Foraminiferal survival after long term experimentally induced anoxia
D. Langlet1, E. Geslin1, C. Baal2, E. Metzger1, F. Lejzerowicz3, B. Riedel4, M. Zuschin2, J. Pawlowski3, M. Stachowitsch4, and F. J. Jorissen1
1LUNAM Université, Université d'Angers, CNRS, UMR6112 LPGN-BIAF – Laboratoire des Bio-Indicateurs Actuels et Fossiles, 2 Boulevard Lavoisier, 49045 Angers Cedex, France
2University of Vienna, Department of Paleontology, Althanstrasse 14, 1090, Vienna, Austria
3University of Geneva, Department of Genetics and Evolution, 1211 Genève 4, Switzerland
4University of Vienna, Department of Limnology and Oceanography, Althanstrasse 14, 1090, Vienna, Austria

Abstract. Anoxia has been successfully induced in four benthic chambers installed on the Northern Adriatic seafloor from 1 week to 10 months. To accurately determine whether benthic foraminifera can survive experimentally induced prolonged anoxia, the CellTrackerGreen method has been applied. Numerous individuals have been found living at all sampling times and at all sampling depths, showing that benthic foraminifera can survive up to 10 months of anoxia with co-occurring hydrogen sulphides. However, foraminiferal standing stocks decrease with sampling time in an irregular way. A large difference in standing stock between two cores samples in initial conditions indicates the presence of a large spatial heterogeneity of the foraminiferal faunas. An unexpected increase in standing stocks after 1 month is tentatively interpreted as a reaction to increased food availability due to the massive mortality of infaunal macrofaunal organisms.

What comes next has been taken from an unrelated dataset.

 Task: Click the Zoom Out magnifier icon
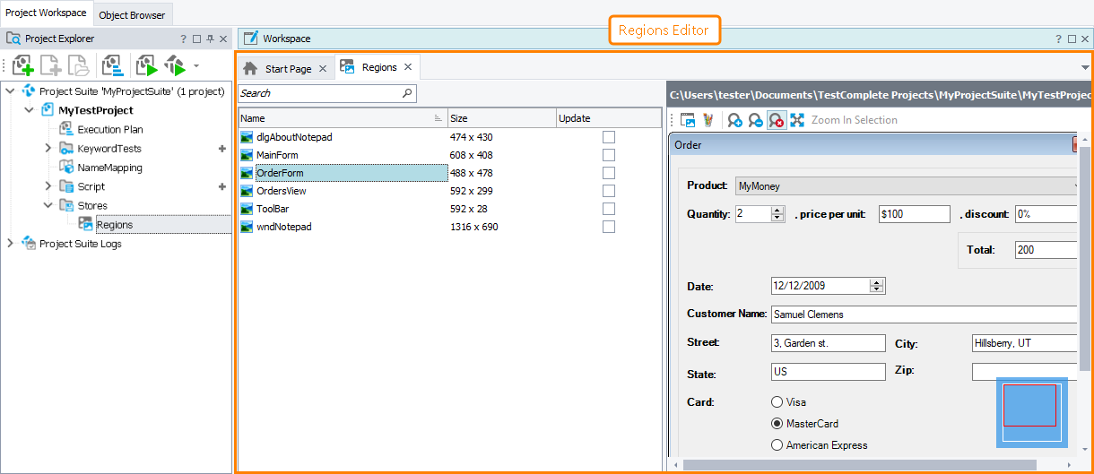click(755, 120)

After this, standing stocks decrease again in a core sampled after 2 months of anoxia, to attain a minimum in the cores sampled after 10 months. We speculate that the trend of overall decrease of standing stocks is not due to the adverse effects of anoxia and hydrogen sulphides, but rather due to a continuous diminution of labile organic matter.

Citation: Langlet, D., Geslin, E., Baal, C., Metzger, E., Lejzerowicz, F., Riedel, B., Zuschin, M., Pawlowski, J., Stachowitsch, M., and Jorissen, F. J.: Foraminiferal survival after long term experimentally induced anoxia, Biogeosciences Discuss., 10, 9243-9284, doi:10.5194/bgd-10-9243-2013, 2013.